Oí con extrañeza que ya no hay gobiernos establecidos como desde antiguo, y el mundo, los cuatro mundos, está regido por las tres M's, a saber: Mercaderes, Militares, Misioneros.
Los Mercaderes forman un sórdido grupo enclaustrado en los sótanos de los Bancos de Wall Street, y desde sus despachos dirigen la economía mundial. Las tiendecitas, supermercados y puestos callejeros baratillos ya son cosa del recuerdo. Sólo hay una tienda universal y el dinero amonedado solo se le encuentra en los muestrarios de los anticuarios, pues con las ondas HW se compra, vende, y mercadea al instante con cualquier lugar del planeta por escondido que esté. Cada hombre es un número que lleva tatuado bajo el sobaco, controlado por la Gran Computadora, del gremio de Mercaderes.

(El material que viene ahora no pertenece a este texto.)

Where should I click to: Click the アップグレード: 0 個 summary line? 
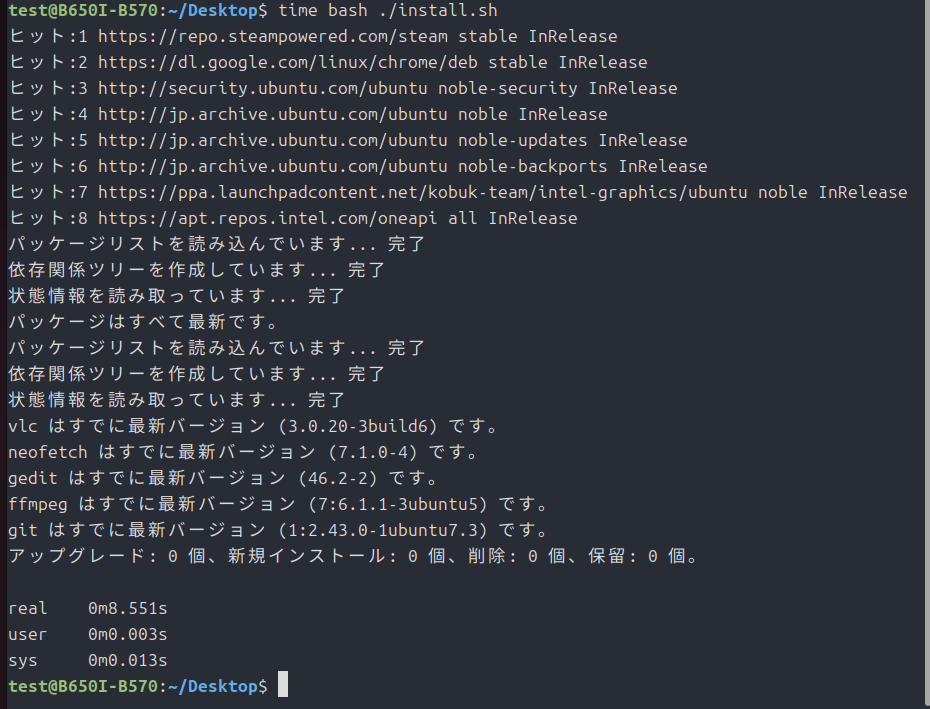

El nombre y apellido que calificaban lo humano, abolidos; se toca una tecla y sale toda su biografía, salud, conducta, vicios, como radiografía de rayos X, lo cual va en beneficio de jueces, policías, carceleros y es además ahorro sustancial de las partidas presupuestarias.
Los Militares, que sirven a los Mercaderes, como de tradición venía, mantienen a la vez que sus privilegios los intereses de los comerciantes: la Bolsa y las finanzas -únicos dueños del dinero-, las minas, los bosques, los ríos, los campos de golf, los barcos de altura y cabotaje, las vidas de los hombres-número, hombres-títere, hombres-insecto. Los militares ya no son lo que eran. Ahora, dentro del Gran Cuerpo Castrense, es conjunción de tres grandes armadas bien pertrechadas, que se vigilan entre sí como perros de pelea a la espera de la «solución final». A los ejércitos que existieron en países minúsculos, ya sin voz ni voto, se les dio el cometido de limpiar los bosques talados, recoger y enterrar los muertos que perecieron por hambre, sed, o misil, en los países pobres dedicados a campo de tiro y prueba de armas del Gran Cuerpo.
Los Misioneros, esos iluminados que según Napoleón el Grande eran los emisarios adelantados que preparaban con su catequesis la llegada de los «colonos factores», sus libros contables y «tubos que vomitan fuego». Ahora, dice el nuevo habitante que de la tierra vino al país del Más Allá, los misioneros sólo buscan en las tierras arrasadas del África vacía a sobrevivientes mutilados, asustados y errantes de las guerras libradas en sus países-banco-de-prueba, y ya no hay país de misión.
Extraño lo contado por el viajero en este año de 2040, que parece increíble. Dijo más que guardo para otro día.